**Source document**:
Roku Inc. (ROKU) is the global leader in the rapidly-growing connected TV market (CTV), boasting an installed base of 43 million customers. Wall Street analysts expect the company, which has traded publicly for less than three years, to grow at an annual 30%+ rate in the next one to three years, underpinned by ad spending that may double from the current $8 billion. This volatile growth play could benefit from this revenue expansion and trade well above current price levels in coming years.

Roku Expects To Lose Money Until 2021

Even so, Roku sold off on August 5th despite beating Q2 2020 profit and revenue estimates by wide margins. Shareholders, who have suffered through an endless string of losses since the 2017 IPO, walked away after the company said it expects to lose money through year’s end. The stock currently sports a market cap of $18.28 billion and the COVID-19 pandemic has lowered advertising revenue because many small businesses have been forced to cut back.

Deutsche Bank analyst Jeffrey Rand just issued a ‘Buy’ call with a $185 target, proclaiming the company is “the market leader in the CTV market, with close to 50% market share of global CTV streaming hours, and is seeing strong growth opportunities as more consumers and advertisers spend time and money on streaming content. It’s done an impressive job building out the largest installed base in the industry and monetizing it through its Platform business.”

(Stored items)

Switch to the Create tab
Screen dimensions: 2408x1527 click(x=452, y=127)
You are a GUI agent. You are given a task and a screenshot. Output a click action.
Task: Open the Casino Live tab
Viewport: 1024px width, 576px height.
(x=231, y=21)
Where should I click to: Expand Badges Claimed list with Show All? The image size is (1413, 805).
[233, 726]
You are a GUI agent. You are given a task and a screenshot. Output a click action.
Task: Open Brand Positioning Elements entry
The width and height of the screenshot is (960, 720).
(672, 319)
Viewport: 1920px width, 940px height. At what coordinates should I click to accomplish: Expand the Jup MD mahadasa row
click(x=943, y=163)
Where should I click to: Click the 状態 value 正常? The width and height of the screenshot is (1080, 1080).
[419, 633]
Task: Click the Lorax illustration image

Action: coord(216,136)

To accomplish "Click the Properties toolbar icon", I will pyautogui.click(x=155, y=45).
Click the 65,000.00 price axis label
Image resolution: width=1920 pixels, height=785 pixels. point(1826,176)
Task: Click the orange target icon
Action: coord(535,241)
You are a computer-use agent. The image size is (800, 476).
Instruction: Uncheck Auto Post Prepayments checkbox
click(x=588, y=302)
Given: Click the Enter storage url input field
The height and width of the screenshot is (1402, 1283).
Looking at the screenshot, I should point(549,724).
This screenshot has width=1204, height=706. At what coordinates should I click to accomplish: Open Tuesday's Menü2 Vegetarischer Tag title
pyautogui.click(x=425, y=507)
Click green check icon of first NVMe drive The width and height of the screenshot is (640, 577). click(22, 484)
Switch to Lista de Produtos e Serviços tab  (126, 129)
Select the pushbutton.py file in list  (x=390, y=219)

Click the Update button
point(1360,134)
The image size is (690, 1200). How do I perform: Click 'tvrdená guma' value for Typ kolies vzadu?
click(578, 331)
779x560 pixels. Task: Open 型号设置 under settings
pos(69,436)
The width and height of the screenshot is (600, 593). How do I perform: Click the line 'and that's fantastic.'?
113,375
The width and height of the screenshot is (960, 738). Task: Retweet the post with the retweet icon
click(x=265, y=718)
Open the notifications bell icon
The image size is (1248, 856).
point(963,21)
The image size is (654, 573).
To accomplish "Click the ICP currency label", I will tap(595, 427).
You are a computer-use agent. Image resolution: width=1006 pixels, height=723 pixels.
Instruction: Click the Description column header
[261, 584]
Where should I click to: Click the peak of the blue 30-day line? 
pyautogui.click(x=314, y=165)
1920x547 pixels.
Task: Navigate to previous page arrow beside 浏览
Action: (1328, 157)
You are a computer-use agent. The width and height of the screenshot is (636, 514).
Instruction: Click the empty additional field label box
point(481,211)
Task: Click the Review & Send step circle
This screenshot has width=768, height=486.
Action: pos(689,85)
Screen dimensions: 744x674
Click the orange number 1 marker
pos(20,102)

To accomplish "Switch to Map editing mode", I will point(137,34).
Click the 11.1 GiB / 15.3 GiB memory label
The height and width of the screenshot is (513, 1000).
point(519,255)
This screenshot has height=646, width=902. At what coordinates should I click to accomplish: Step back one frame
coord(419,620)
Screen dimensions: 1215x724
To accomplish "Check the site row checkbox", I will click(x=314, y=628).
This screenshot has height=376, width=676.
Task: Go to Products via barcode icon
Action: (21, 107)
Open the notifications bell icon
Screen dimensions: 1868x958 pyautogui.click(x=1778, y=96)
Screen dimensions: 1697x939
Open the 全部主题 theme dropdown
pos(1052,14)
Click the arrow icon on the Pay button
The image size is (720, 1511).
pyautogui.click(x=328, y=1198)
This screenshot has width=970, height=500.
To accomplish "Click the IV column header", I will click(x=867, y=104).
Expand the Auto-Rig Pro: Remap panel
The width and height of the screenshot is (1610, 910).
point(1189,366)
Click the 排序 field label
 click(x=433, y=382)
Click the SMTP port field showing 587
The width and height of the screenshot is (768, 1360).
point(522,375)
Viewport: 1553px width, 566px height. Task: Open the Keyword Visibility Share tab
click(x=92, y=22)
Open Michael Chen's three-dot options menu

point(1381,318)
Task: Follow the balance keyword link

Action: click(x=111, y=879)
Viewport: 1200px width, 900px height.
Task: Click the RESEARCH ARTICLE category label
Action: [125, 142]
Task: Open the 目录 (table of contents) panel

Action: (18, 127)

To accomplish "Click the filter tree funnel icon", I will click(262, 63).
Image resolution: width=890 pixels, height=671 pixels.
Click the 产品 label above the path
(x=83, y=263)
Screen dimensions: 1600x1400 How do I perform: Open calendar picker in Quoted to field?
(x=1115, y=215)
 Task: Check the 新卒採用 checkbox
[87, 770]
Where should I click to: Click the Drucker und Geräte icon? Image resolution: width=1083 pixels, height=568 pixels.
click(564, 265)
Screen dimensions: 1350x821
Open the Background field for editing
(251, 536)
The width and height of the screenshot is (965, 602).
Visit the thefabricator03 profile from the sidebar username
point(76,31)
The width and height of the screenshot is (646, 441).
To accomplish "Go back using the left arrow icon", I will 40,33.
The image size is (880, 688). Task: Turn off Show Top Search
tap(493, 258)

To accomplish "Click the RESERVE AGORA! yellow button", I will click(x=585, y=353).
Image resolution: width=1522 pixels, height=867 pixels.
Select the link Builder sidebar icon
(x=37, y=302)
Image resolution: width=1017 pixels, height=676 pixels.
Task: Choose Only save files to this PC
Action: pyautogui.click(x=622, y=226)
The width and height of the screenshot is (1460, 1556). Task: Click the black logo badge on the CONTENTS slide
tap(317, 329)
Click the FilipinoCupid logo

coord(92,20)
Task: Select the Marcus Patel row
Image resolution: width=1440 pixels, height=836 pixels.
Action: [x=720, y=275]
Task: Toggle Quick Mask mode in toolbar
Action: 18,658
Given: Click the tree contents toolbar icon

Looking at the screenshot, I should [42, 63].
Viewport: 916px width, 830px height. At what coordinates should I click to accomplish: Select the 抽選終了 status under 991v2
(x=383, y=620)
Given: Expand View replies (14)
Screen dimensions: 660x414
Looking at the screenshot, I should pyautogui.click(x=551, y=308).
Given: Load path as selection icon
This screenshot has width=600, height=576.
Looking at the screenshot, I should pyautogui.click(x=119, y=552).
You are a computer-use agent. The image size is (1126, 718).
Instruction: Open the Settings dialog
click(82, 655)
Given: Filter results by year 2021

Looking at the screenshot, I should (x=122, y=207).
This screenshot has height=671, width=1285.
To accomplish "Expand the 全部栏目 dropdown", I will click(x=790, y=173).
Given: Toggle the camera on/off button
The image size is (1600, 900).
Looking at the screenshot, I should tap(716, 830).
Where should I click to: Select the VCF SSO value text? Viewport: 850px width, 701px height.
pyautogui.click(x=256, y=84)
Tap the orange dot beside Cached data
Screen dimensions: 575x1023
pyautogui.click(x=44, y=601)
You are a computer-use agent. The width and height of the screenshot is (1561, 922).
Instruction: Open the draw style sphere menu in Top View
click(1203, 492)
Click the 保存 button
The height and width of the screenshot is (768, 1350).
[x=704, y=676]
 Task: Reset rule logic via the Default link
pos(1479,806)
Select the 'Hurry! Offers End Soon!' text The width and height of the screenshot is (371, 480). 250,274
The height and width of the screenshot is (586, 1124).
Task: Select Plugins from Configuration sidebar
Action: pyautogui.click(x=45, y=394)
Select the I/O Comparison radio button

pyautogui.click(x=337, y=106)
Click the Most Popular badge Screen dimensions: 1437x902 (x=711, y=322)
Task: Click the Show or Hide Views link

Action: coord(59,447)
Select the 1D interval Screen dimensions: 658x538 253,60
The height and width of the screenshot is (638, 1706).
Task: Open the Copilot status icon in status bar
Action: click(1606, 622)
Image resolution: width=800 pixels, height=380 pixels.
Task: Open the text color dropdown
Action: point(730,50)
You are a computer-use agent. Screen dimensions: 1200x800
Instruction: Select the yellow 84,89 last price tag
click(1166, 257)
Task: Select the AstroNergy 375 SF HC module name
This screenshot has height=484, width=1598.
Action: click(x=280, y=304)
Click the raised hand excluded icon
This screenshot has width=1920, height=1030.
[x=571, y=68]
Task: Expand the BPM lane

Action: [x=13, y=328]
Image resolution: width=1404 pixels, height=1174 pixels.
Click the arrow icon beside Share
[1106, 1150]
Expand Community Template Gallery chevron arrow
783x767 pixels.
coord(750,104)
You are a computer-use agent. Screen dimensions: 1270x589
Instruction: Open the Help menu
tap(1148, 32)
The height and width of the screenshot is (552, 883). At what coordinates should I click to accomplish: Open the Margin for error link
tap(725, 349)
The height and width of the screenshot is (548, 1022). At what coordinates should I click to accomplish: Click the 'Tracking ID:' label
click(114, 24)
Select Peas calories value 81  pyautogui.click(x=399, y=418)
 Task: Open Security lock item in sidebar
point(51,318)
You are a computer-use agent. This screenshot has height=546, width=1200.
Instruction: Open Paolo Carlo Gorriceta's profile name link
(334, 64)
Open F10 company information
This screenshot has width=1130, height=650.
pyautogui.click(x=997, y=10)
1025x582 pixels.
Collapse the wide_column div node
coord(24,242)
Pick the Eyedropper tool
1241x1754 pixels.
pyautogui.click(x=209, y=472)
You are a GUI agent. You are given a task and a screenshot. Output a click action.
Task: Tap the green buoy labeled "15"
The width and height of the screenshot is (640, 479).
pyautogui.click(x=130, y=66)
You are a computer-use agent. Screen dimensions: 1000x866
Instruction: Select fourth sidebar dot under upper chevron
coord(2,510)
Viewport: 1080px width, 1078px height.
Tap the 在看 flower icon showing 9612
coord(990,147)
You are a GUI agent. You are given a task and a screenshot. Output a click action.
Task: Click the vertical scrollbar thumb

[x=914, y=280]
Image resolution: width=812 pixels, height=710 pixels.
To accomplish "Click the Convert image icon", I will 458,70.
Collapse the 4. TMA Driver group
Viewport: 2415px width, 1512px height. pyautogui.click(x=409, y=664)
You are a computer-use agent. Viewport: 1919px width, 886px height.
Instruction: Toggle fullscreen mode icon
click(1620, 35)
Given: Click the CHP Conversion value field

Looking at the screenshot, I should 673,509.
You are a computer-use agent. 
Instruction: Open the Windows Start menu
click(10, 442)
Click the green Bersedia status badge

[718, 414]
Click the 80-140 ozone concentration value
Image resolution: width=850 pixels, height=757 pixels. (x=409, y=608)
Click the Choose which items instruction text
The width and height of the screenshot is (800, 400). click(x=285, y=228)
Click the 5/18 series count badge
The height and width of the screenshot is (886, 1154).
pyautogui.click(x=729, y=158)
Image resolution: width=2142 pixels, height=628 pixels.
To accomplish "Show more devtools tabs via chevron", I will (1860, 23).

**Task to carry out**: Copy the Roku passage word for word, from "Roku Inc. (ROKU)" up to and including "in coming years.". This material is not required for the work.

**Output for this exercise**:
Roku Inc. (ROKU) is the global leader in the rapidly-growing connected TV market (CTV), boasting an installed base of 43 million customers. Wall Street analysts expect the company, which has traded publicly for less than three years, to grow at an annual 30%+ rate in the next one to three years, underpinned by ad spending that may double from the current $8 billion. This volatile growth play could benefit from this revenue expansion and trade well above current price levels in coming years.